2. The LGBT Police Liaison Committee Working Group’s failure to hold a large group and/or public meeting to resolve the issue of criminal background checks and to have input to and approve the terms of reference for a liaison committee and the means by which the members of such a committee should be elected. Instead, the community is being presented with a structure that it is simply being asked to implement.
It was our understanding that proposals developed following the September 2000 public meeting were to have been presented to the Large Group and community for debate and, if found to be acceptable, approved. No Large Group meetings have been held since September despite repeated inquiries (save for May 16th, post the announcement of an election.) In addition, some groups have been excluded from the process leading up to the May 30 meeting simply because they were unable to attend the September meeting. As a member of the Large Group since its inception earlier in 2000, CLGRO was inexplicably dropped from the e-mail distribution list – the primary source of information about what was happening – after the September 2000 meeting, despite having participated in preceding meetings and having expressed an interest in continuing in the process when sending our regrets.

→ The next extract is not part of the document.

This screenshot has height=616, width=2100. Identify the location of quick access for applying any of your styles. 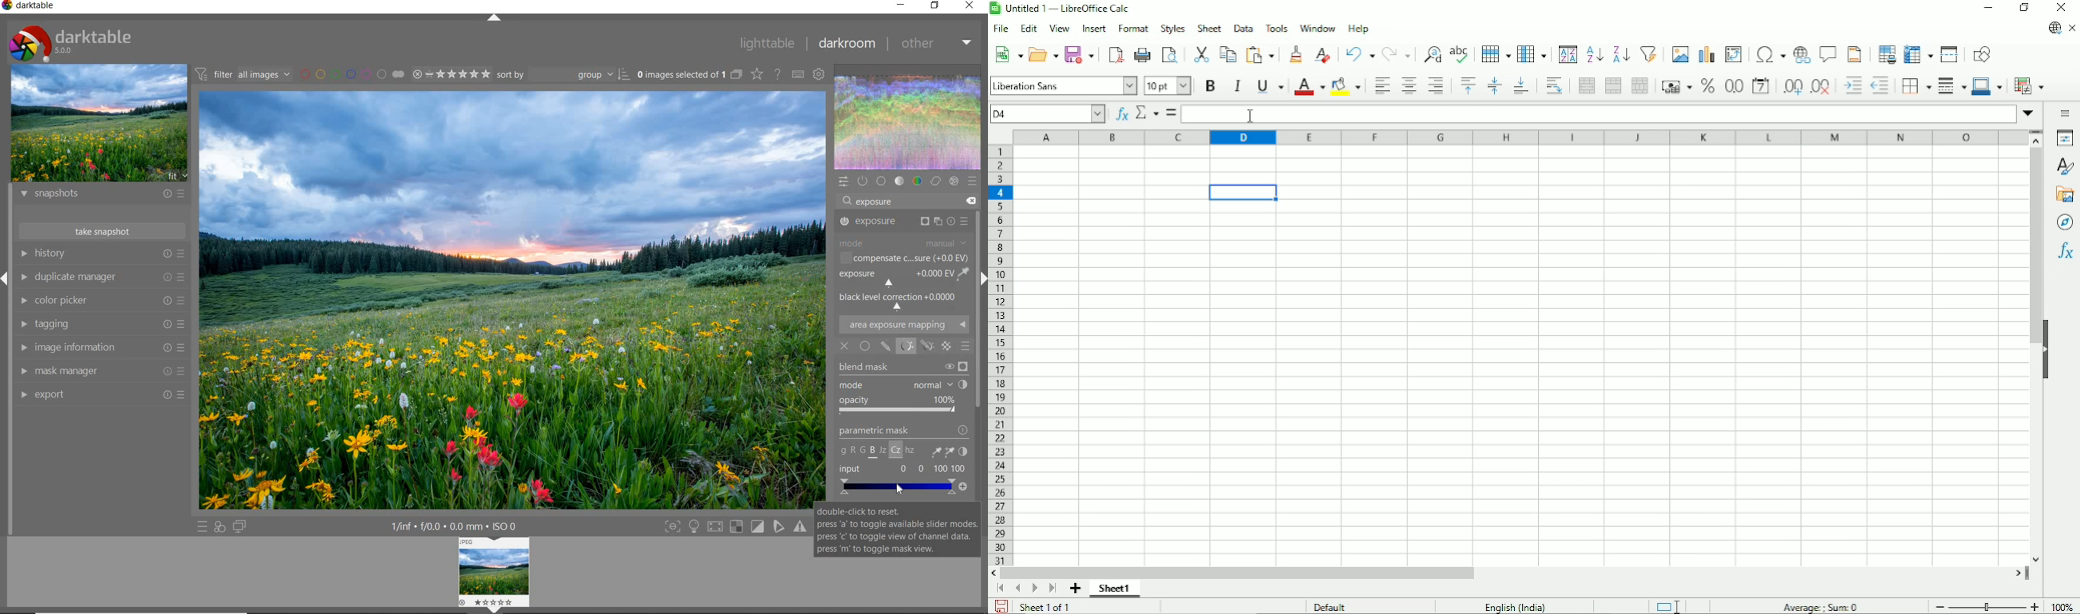
(219, 528).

3. Any credible police liaison process must be focussed on the agenda of the community, not the agenda of the police.
The liaison process must not be driven by the agenda and timetable set by the police. The police must be accountable to us, the community, as citizens and taxpayers.
Unfortunately, this is not the way in which the process leading up to the May 30 meeting has unfolded. By leaving unresolved the unacceptable police demand that they dictate who will be permitted to be members of a liaison committee, and disregarding the importance of further Large Group and/or community consultation, the Working Group is acquiescing to the police agenda and timetable. There is no need to establish a flawed committee simply because the police have threatened to establish their own committee of members they will appoint. This, along with the other police demands, is an ultimatum that does not foster trust or confidence. By acquiescing, the community liaison committee will be signalling that it is accountable to the police, and that the police are calling the shots.
For the reasons set out above, CLGRO will not be nominating a representative for the committee nor will we vote during the planned election to be held on May 30th. We nevertheless intend to be present at this meeting to inform the community of our position.